* **Exercise goal**
Rewrite the entries starting with the line containing "You are a computer-use agent. The width" and going on through the line containing "tap(368, 343)", with "computer-use agent" replaced by "desktop automation agent" and everything else left the same.

* **Dataset records**
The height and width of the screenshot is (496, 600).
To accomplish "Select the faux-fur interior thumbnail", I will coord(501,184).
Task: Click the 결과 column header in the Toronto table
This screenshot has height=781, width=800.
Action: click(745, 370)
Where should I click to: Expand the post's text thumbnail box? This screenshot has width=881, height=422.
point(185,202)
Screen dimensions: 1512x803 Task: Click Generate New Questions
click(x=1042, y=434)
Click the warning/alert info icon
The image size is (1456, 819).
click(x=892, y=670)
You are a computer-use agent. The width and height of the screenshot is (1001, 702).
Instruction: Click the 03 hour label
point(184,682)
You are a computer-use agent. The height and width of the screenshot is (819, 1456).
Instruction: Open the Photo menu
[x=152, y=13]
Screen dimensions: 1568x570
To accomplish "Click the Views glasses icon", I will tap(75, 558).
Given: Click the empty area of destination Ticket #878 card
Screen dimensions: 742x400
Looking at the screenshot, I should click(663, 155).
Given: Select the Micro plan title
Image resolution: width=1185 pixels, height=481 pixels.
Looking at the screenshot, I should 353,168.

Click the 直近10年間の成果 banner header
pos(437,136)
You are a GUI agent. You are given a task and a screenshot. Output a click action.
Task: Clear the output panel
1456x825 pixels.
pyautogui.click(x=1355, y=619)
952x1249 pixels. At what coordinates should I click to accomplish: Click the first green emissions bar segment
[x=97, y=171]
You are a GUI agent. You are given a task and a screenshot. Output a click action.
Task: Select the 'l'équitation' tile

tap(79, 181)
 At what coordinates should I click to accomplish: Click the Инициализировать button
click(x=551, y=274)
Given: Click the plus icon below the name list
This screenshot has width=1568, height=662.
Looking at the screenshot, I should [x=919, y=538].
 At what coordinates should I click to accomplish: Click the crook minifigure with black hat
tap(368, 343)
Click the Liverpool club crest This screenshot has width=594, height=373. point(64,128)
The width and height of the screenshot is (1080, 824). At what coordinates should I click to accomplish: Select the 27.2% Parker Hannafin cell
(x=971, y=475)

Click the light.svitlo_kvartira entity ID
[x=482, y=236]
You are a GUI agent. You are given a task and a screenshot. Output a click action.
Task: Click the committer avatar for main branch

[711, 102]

* **Complete response**
You are a desktop automation agent. The width and height of the screenshot is (1001, 702).
Instruction: Click the 03 hour label
point(184,682)
You are a desktop automation agent. The height and width of the screenshot is (819, 1456).
Instruction: Open the Photo menu
[x=152, y=13]
Screen dimensions: 1568x570
To accomplish "Click the Views glasses icon", I will tap(75, 558).
Given: Click the empty area of destination Ticket #878 card
Screen dimensions: 742x400
Looking at the screenshot, I should click(663, 155).
Given: Select the Micro plan title
Image resolution: width=1185 pixels, height=481 pixels.
Looking at the screenshot, I should 353,168.

Click the 直近10年間の成果 banner header
pos(437,136)
You are a GUI agent. You are given a task and a screenshot. Output a click action.
Task: Clear the output panel
1456x825 pixels.
pyautogui.click(x=1355, y=619)
952x1249 pixels. At what coordinates should I click to accomplish: Click the first green emissions bar segment
[x=97, y=171]
You are a GUI agent. You are given a task and a screenshot. Output a click action.
Task: Select the 'l'équitation' tile

tap(79, 181)
 At what coordinates should I click to accomplish: Click the Инициализировать button
click(x=551, y=274)
Given: Click the plus icon below the name list
This screenshot has width=1568, height=662.
Looking at the screenshot, I should [x=919, y=538].
 At what coordinates should I click to accomplish: Click the crook minifigure with black hat
tap(368, 343)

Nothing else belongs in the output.